> [DATA RECORDS]:
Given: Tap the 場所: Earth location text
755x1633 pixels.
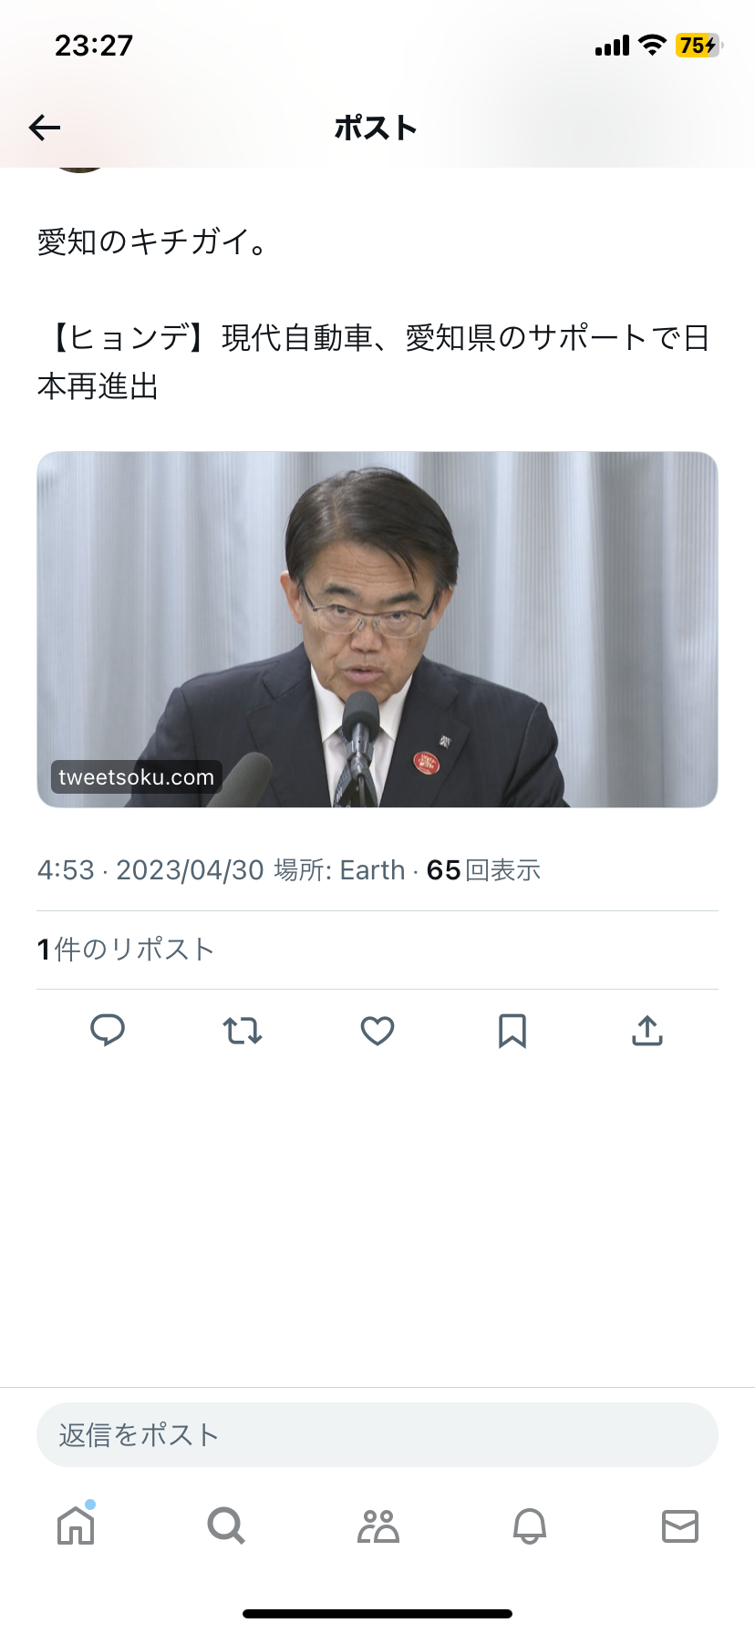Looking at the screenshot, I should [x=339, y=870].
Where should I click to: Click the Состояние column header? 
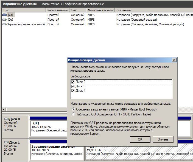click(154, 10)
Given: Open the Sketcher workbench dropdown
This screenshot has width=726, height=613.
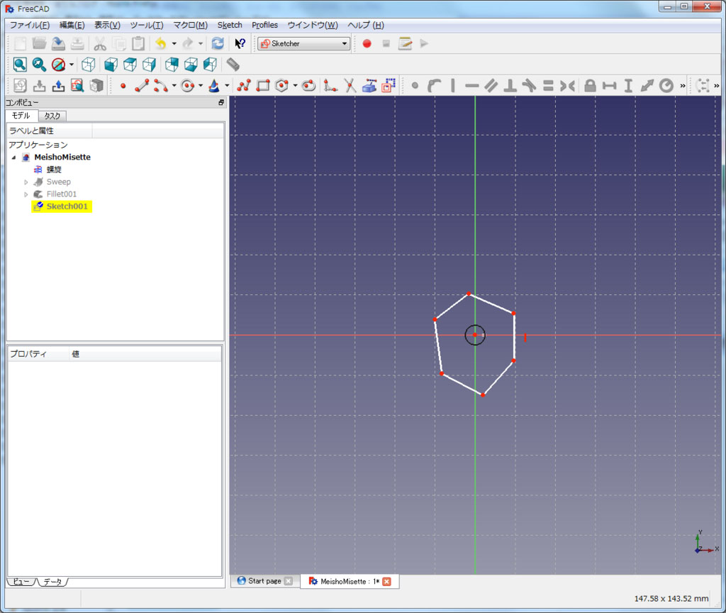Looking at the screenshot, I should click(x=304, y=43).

> [DESCRIPTION OF THE TASK]: Please output all the records above exactly, leaving out every picture.

> [TASK OUTPUT]:
Given: Tap the 場所: Earth location text
755x1633 pixels.
Looking at the screenshot, I should [x=339, y=870].
Where should I click to: Click the Состояние column header? 
click(154, 10)
Given: Open the Sketcher workbench dropdown
This screenshot has width=726, height=613.
Looking at the screenshot, I should click(x=304, y=43).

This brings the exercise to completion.